TEXT SHOWN:
======
The spring of tourism [is coming], wrote the government-run Iran newspaper on Sept. 21, covering a ceremony in which Ezzatollah Zarghami was sworn in as Iran’s new minister of cultural heritage, tourism and handicrafts.
Zarghami told the event that following his conversations with President Ebrahim Raeisi, Iran plans to lift visa restrictions to help the severely hit tourism industry. He did not specify the date on which those regulations would be scrapped.
However, several Iranian media outlets reported that twice-vaccinated foreign travelers would be embraced under the updated regulations, Al-Monitor wrote.
The announcement came as Iran’s Health Ministry is reporting progress toward curbing a stubborn fifth wave of the coronavirus pandemic, which has seen daily mortalities of up to 700 in recent weeks.
As of Sept. 21, the figure dropped to below 400 as the government boasted about its once lethargic vaccination rollout now gathering pace and reaching half of its population of 83 million.
Since April 2020, amid the raging pandemic, Iran’s National Coronavirus Headquarters under former president, Hassan Rouhani, introduced a strict visa regime, suspending all tourism-related entries and allowing visitors solely for medical, business and academic purposes.
Iran is home to 24 UNESCO World Heritage Sites.
======
DATA PROVIDED:
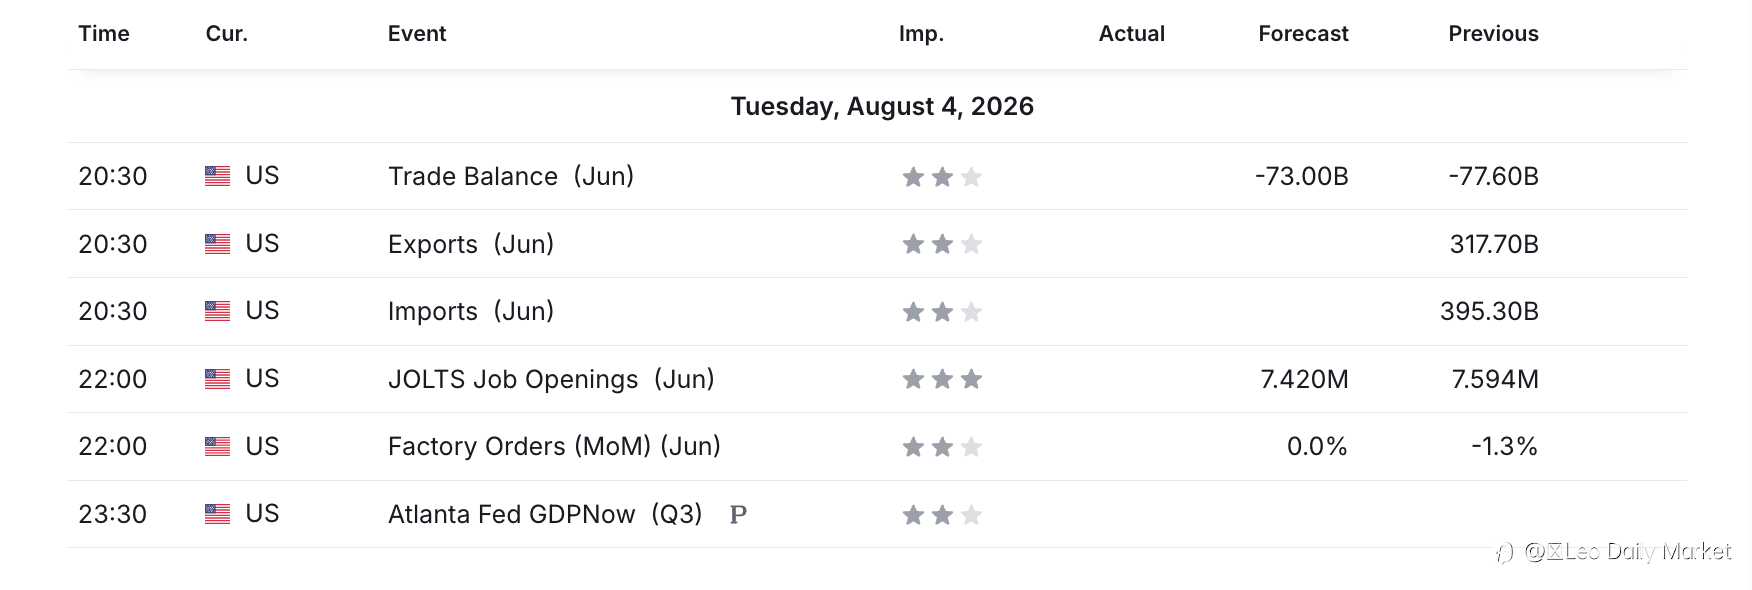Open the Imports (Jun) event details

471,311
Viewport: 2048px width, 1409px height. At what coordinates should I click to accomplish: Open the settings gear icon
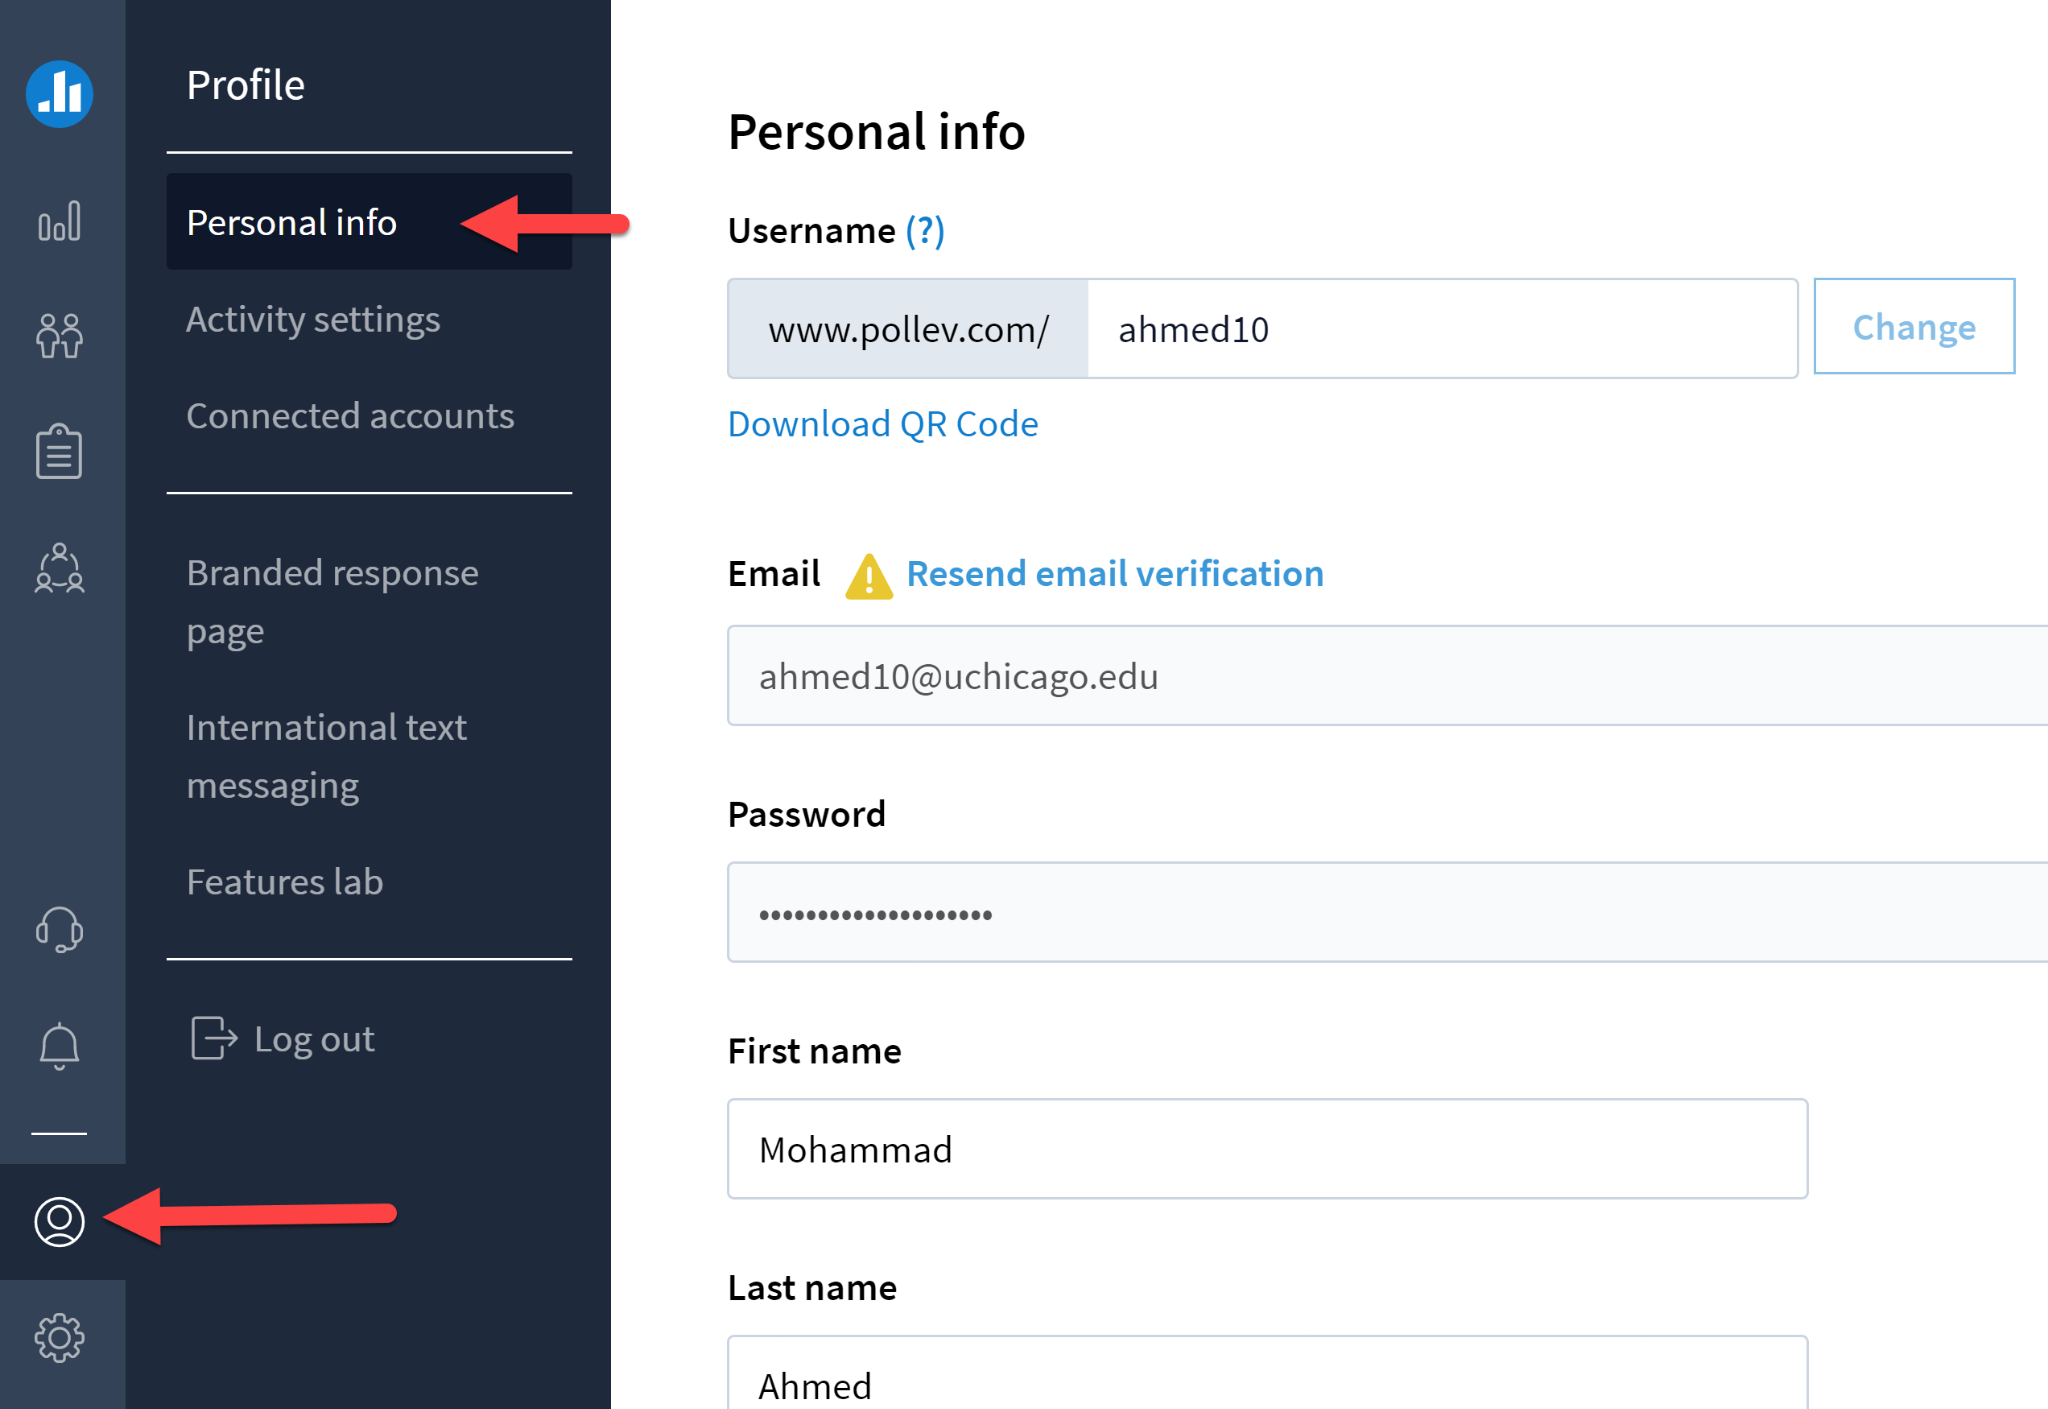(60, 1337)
======
PROBLEMS TO SOLVE:
- 1) In the article on Iran's plan to ease visa rules for tourists, what entries were still permitted under the strict visa regime introduced in April 2020?
- 2) Continue the article on Iran's plan to ease visa rules for tourists from its final sentence.

PER-TASK OUTPUTS:
- 1) Visitors were allowed only for medical, business and academic purposes.

- 2)
With those restrictions in place, all businesses across the tourism sector — from travel agents and hotels to transport companies and restaurants — have been in the red, some reporting bankruptcy and closures, with thousands of redundant staff members thrust into the unemployed community.
Leading companies in the sector have relentlessly urged the headquarters to ease at least partly some of those rules, but to no avail.
Multiple estimates have been released on the extent of pandemic-triggered loss incurred by Iranian tourism. Only months into the outbreak, Zarghami’s predecessor, Ali Asghar Mounesan, lamented the “near-zero level” nosedive of the sector, which came as little surprise as the country was and remains the Middle East’s worst Covid-hit nation.
Nevertheless, even before the pandemic, Iran’s tourism was already grappling with challenges, on top of international sanctions. And Iranian officials have blamed much of the tourism industry’s failures on what they believe is Western “media propaganda” aimed at scaring travelers away from the country.